Pixel coordinate grounding data
════

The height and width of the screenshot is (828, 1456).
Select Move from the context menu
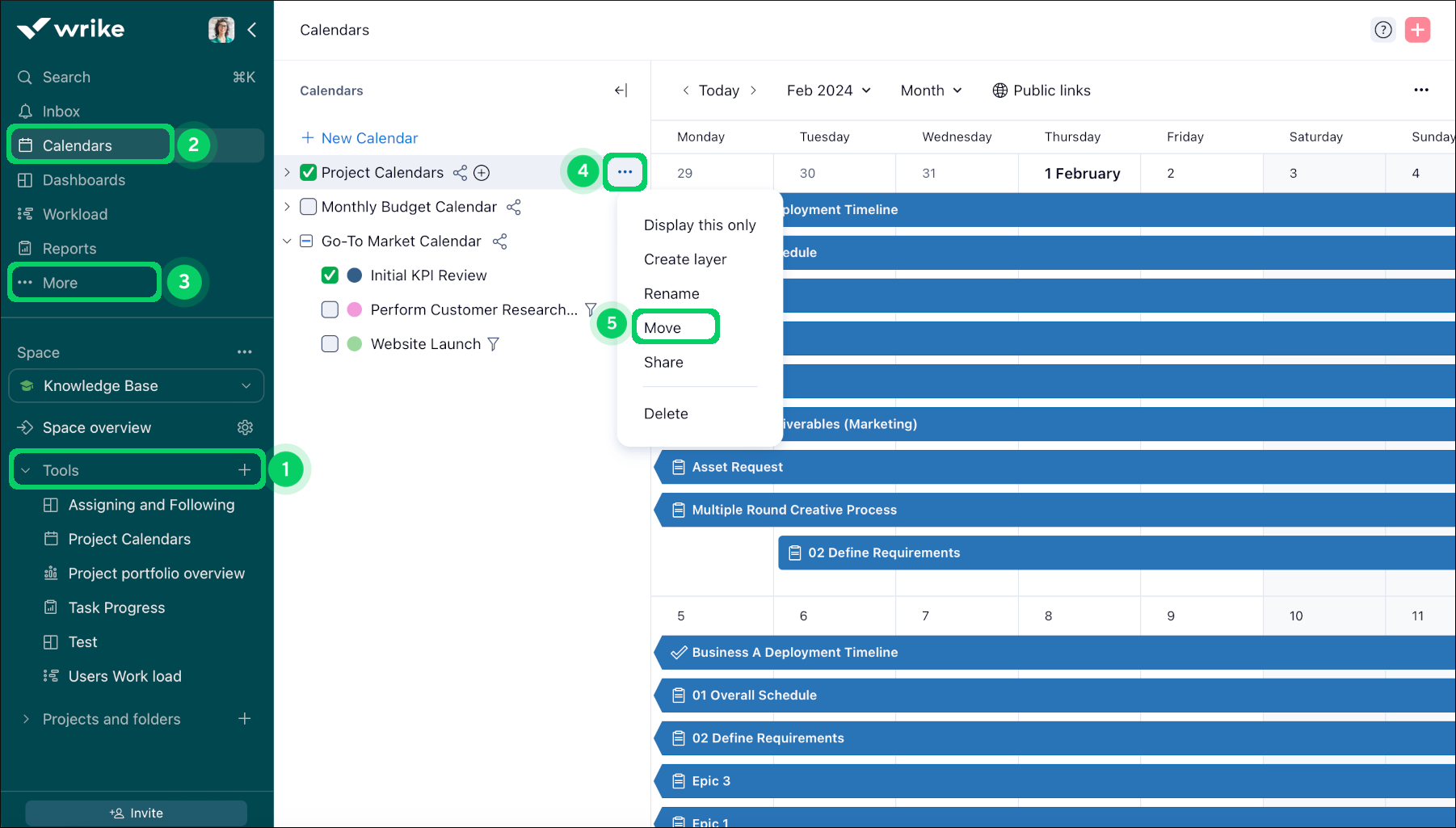pos(663,328)
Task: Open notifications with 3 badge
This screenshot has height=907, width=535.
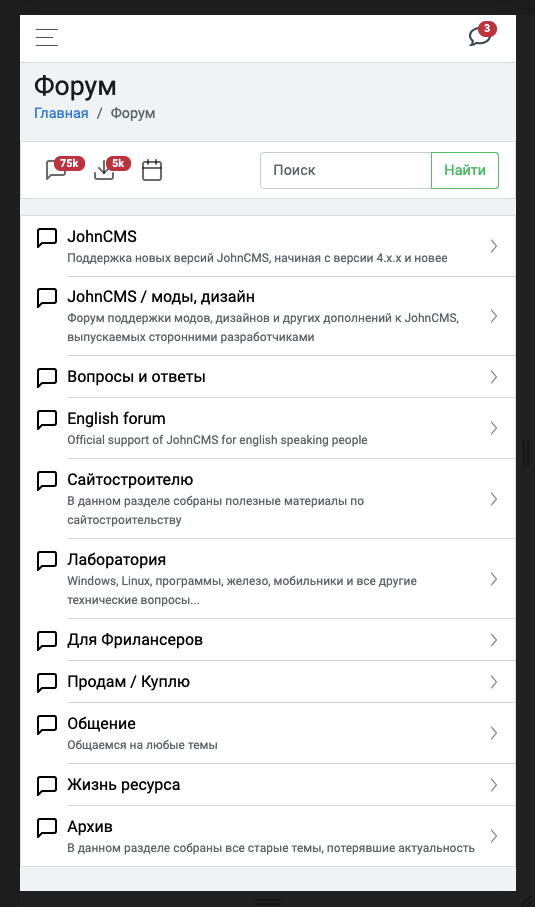Action: pos(482,35)
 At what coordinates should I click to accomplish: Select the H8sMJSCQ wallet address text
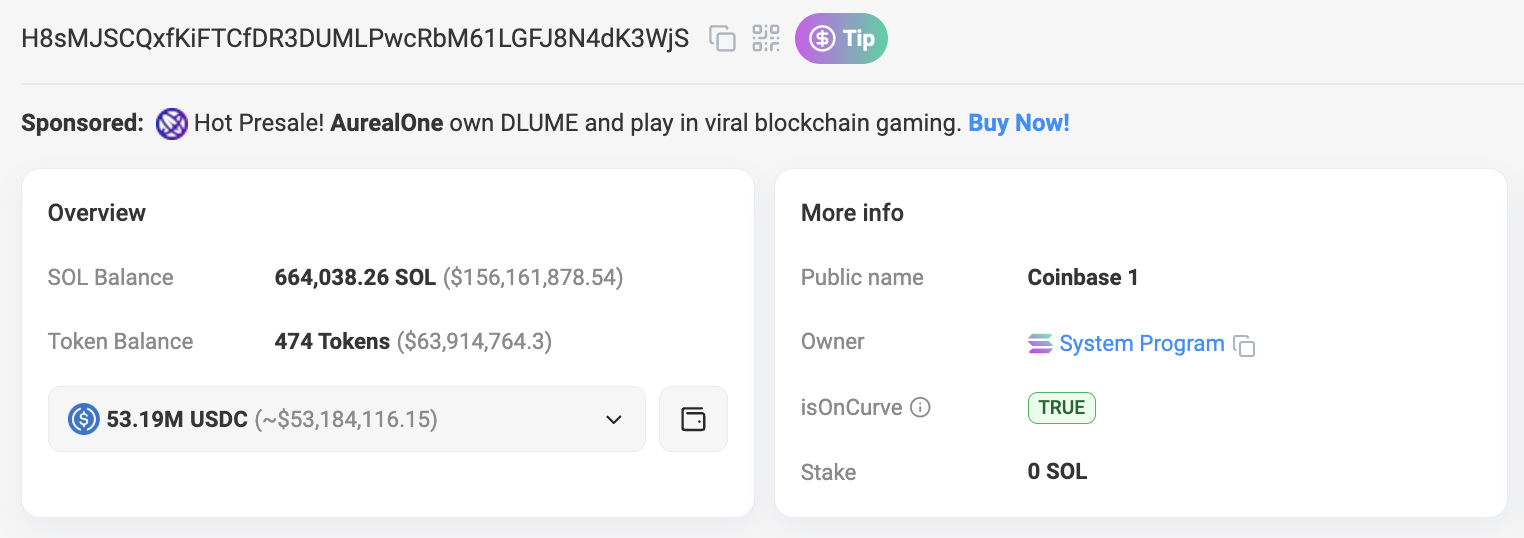click(x=355, y=39)
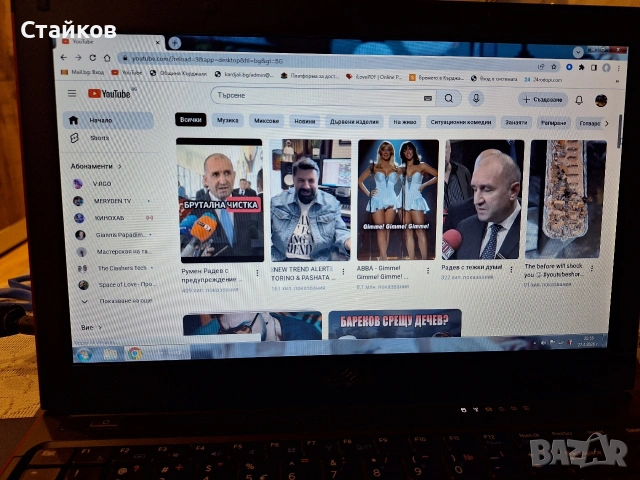Click the search magnifier button
Image resolution: width=640 pixels, height=480 pixels.
pyautogui.click(x=449, y=98)
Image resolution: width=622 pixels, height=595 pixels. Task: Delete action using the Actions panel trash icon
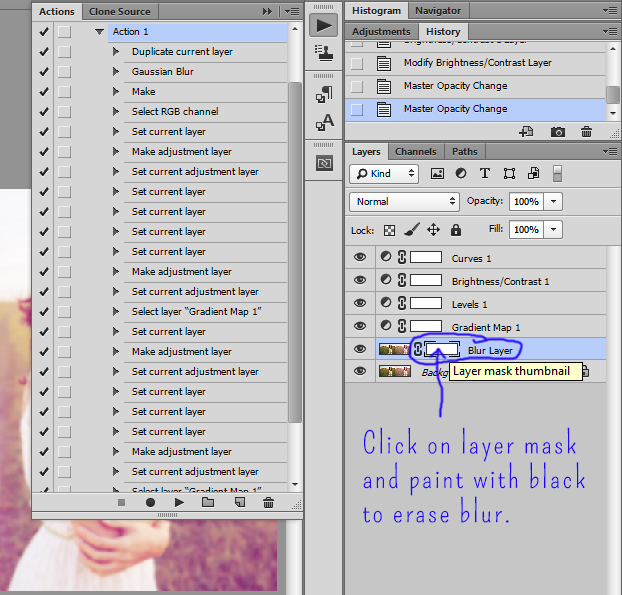269,502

════

Assignment
Omit the pictures and restate the rest of the records verbatim.

Problem solution
The height and width of the screenshot is (828, 1456).
Select Move from the context menu
pos(663,328)
Task: Open notifications with 3 badge
This screenshot has height=907, width=535.
Action: pos(482,35)
 At what coordinates should I click to accomplish: Select the H8sMJSCQ wallet address text
click(x=355, y=39)
Click the search magnifier button
Image resolution: width=640 pixels, height=480 pixels.
pyautogui.click(x=449, y=98)
Image resolution: width=622 pixels, height=595 pixels. Task: Delete action using the Actions panel trash icon
269,502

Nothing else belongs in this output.